Double restaurant bombs kill 15 in the Somali capital

Al-Shabaab bombers targeted busy restaurant next to city’s parliament in “brutal” double blast.

Terrorist bombers killed at least 15 in an attack on a packed restaurant in the Somali capital.

A car bomb went off at the entrance to the Village Restaurant in Mogadishu, and as people took the wounded inside, a suicide bomber self-detonated in the middle of the room. The busy restaurant was in the center of town near Somalia‘s parliament and its newly reopened national theatre.

A Reuters witness described mangled tables, chairs, blood and pieces of human flesh.

“First a car bomb exploded at the entrance to the restaurant, and when people converged inside, a suicide bomber blew himself up,” said Mohamed Yusuf, spokesman for the Mogadishu authorities.

Terrorists from the Al-Shabaab group have claimed responsibility for the attack which they say was aimed at the government ministers who often ate there. Al Shabaab is a Al-Qaeda affiliated group at war with government forces in the north of Somalia.

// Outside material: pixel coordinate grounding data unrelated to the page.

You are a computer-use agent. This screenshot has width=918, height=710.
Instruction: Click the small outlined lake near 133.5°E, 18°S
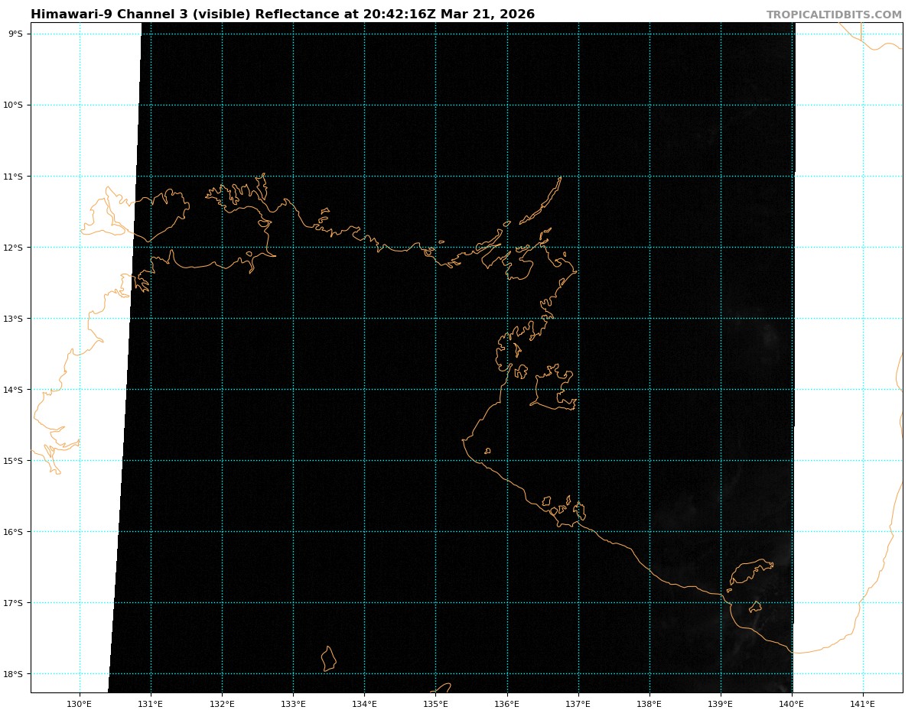pos(328,659)
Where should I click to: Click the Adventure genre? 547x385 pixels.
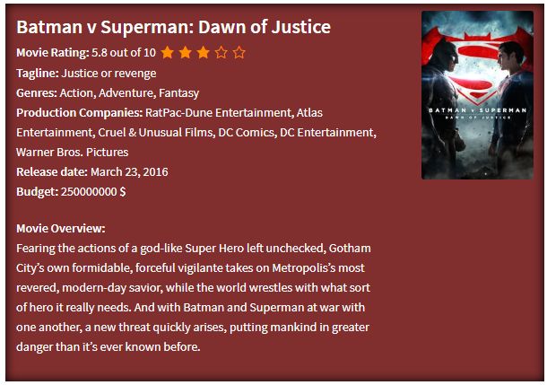(x=126, y=93)
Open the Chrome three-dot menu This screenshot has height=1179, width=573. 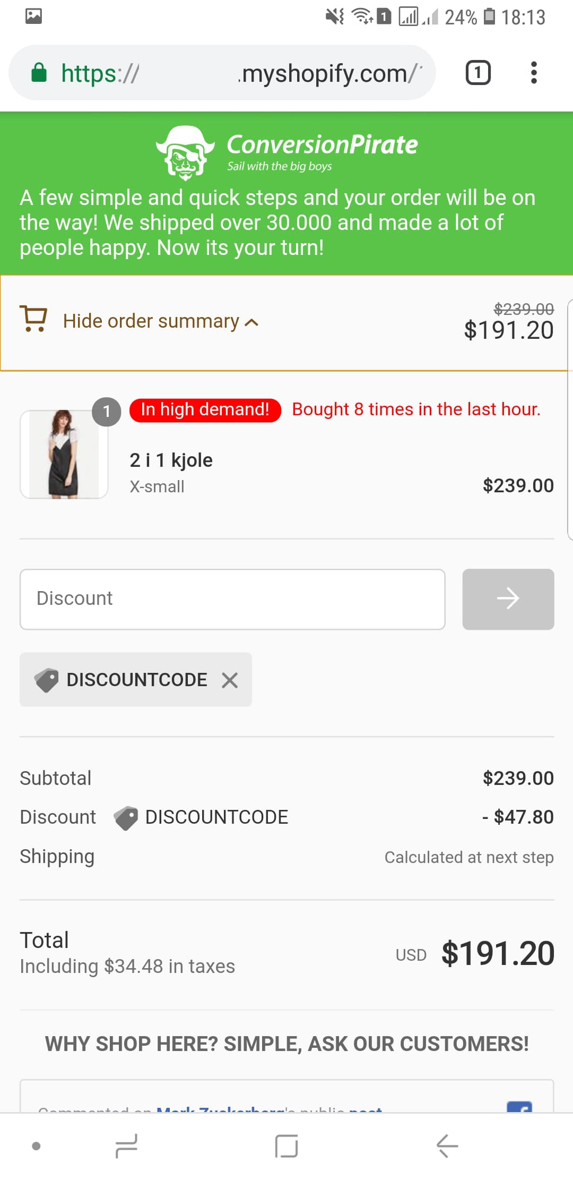click(x=533, y=73)
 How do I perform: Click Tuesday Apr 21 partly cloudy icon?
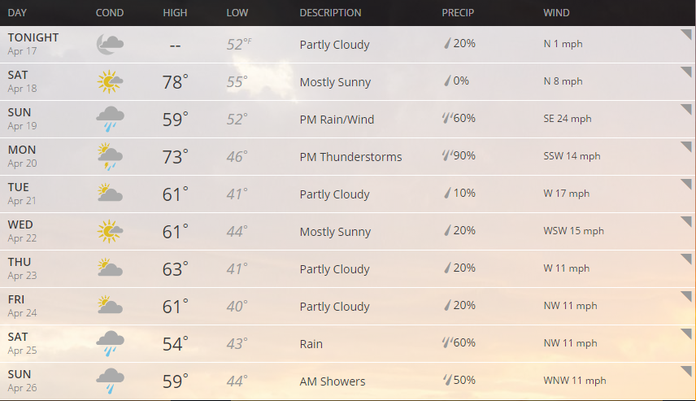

“We are behind today’s blasts,” al Shabaab’s spokesman for military operations, Sheikh Abdiasis Abu Musab, told Reuters. “Government officials, military forces, workers and their security always meet here. We had targeted it even before today and we shall continue targeting it.”

“We are behind today’s blasts. Government officials, military forces, workers and their security always meet here. We had targeted it even before today and we shall continue targeting it.” Al-Shabaab spokesman

The restaurant was also targeted last year. It is owned by businessman Ahmed Jama who returned from London to set up the restaurant, against the advice of his friends.

The United Nations, the African Union Mission and Somalia’s president all condemned the attack.

“We strongly condemn the deliberate brutal blasts and we should collectively fight the terrorists,” Somali President Hassan Sheikh Mohamud told a conference in Mogadishu.

“The second blast killed many civilian teenagers who wanted to help the casualties from the first blast.”

Mr Mohamud’s elected government has been in charge for about a year and is striving to rebuild Somalia after two decades of civil war.